_Document text_
>>
Tuesday, May 3, 2011

What Writing Feels like Today

It's as if I've been given eight stars and been asked to map out the universe.

Wednesday, April 20, 2011

On Metaphor

"I always thought of it like you said, that all the strings inside him broke. But there are a thousand ways to look at it: maybe the strings break, or maybe our ships sink, or maybe we're grass--our roots so interdependent that no one is dead as long as someone is alive. We don't suffer from a shortage of metaphors, is what I mean. But you have to be careful which metaphor you choose, because it matters. If you choose the strings, then you're imagining a world in which you can become irreparably broken. If you choose the grass, you're saying that we are all infinitely interconnected, that we can use these root systems not only to understand one another but to become one another. The metaphors have implications. Do you know what I mean?"

from Paper Towns by John Green

Wednesday, November 10, 2010

Black-throated Warbler

Identification may be difficult and may be made on the basis of song alone.

Tuesday, October 19, 2010

The Calender

I keep promising myself I'll write about other things: write about those late days of summer, or the pumpkins, or the wind, or how these last few weeks the sunsets have been so pretty, always a different color. Pink, I say to Eva, or Gold, or, Look, baby, look how the bottoms of the clouds are bright white and the tops are heavy and gray.

Yesterday, we played outside until our fingers were numb, and I could swear I saw my breath. But surely it's too early for that--isn't it?
<<
_Material_
>>
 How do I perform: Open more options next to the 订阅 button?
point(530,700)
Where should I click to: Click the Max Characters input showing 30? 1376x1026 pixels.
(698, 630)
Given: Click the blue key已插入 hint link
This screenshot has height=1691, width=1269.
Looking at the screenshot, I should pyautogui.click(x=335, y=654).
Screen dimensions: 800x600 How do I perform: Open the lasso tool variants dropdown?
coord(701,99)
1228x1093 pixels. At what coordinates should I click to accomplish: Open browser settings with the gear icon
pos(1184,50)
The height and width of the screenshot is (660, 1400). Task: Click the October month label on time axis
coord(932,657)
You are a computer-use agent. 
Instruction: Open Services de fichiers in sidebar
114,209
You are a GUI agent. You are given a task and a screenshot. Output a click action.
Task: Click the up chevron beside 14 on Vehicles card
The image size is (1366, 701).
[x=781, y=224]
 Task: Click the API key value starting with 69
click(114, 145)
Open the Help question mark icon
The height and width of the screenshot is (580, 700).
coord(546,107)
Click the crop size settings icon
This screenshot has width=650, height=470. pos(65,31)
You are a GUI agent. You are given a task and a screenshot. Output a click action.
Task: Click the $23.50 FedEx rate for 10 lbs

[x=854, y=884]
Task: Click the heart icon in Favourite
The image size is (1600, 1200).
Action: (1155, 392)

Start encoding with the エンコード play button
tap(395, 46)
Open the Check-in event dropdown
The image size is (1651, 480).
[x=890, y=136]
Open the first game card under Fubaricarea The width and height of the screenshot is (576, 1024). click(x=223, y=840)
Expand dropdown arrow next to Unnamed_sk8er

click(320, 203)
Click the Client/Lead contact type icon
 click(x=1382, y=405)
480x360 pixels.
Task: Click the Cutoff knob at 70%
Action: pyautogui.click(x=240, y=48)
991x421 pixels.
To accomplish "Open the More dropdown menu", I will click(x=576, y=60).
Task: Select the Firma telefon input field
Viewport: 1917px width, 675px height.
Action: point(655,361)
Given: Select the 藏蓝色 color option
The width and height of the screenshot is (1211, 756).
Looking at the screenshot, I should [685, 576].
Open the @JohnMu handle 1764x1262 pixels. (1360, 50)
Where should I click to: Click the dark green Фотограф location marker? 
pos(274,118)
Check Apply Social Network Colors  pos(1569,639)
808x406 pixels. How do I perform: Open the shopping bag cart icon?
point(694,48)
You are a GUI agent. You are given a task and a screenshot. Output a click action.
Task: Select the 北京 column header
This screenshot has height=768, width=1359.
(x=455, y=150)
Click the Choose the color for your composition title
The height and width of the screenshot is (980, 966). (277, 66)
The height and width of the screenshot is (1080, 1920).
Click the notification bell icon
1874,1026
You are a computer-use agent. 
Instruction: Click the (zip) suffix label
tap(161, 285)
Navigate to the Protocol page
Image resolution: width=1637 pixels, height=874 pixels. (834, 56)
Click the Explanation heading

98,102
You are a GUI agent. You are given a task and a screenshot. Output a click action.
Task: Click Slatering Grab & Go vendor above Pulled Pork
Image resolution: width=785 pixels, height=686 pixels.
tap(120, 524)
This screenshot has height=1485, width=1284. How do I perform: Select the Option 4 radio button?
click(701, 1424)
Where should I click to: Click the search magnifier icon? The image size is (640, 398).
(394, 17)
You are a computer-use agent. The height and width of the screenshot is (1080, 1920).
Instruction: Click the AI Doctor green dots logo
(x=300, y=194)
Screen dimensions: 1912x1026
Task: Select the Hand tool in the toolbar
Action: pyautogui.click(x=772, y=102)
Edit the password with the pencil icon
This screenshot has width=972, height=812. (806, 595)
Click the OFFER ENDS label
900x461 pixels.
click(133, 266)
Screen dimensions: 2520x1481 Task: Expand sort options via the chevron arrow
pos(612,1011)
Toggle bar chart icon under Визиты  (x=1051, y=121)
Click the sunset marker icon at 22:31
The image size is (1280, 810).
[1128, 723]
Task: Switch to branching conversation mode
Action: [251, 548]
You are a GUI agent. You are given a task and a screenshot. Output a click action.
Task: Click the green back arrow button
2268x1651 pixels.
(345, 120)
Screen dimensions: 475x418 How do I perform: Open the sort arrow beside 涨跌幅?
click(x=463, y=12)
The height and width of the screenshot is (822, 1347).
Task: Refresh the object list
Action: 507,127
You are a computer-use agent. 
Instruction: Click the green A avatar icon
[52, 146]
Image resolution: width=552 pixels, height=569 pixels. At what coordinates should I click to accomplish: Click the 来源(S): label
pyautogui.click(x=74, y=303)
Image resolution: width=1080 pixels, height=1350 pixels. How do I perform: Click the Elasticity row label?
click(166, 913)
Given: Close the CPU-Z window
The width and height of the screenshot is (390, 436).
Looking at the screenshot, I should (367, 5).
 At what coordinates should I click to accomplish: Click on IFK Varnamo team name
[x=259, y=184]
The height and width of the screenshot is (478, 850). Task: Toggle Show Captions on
<<
_Requests_
1) Can you quote the blog entries word for word from "Identification may be" up to and including "for that--isn't it?"?
2) Can you put the records, from the line with "Click the crop size settings icon" up to and including the line with "click(320, 203)", into a JSON list of strings with one string per line and blank lines omitted?

_Task-by-task results_
1)
Identification may be difficult and may be made on the basis of song alone.

Tuesday, October 19, 2010

The Calender

I keep promising myself I'll write about other things: write about those late days of summer, or the pumpkins, or the wind, or how these last few weeks the sunsets have been so pretty, always a different color. Pink, I say to Eva, or Gold, or, Look, baby, look how the bottoms of the clouds are bright white and the tops are heavy and gray.

Yesterday, we played outside until our fingers were numb, and I could swear I saw my breath. But surely it's too early for that--isn't it?

2)
[
  "Click the crop size settings icon",
  "This screenshot has width=650, height=470. pos(65,31)",
  "You are a GUI agent. You are given a task and a screenshot. Output a click action.",
  "Task: Click the $23.50 FedEx rate for 10 lbs",
  "[x=854, y=884]",
  "Task: Click the heart icon in Favourite",
  "The image size is (1600, 1200).",
  "Action: (1155, 392)",
  "Start encoding with the エンコード play button",
  "tap(395, 46)",
  "Open the Check-in event dropdown",
  "The image size is (1651, 480).",
  "[x=890, y=136]",
  "Open the first game card under Fubaricarea The width and height of the screenshot is (576, 1024). click(x=223, y=840)",
  "Expand dropdown arrow next to Unnamed_sk8er",
  "click(320, 203)"
]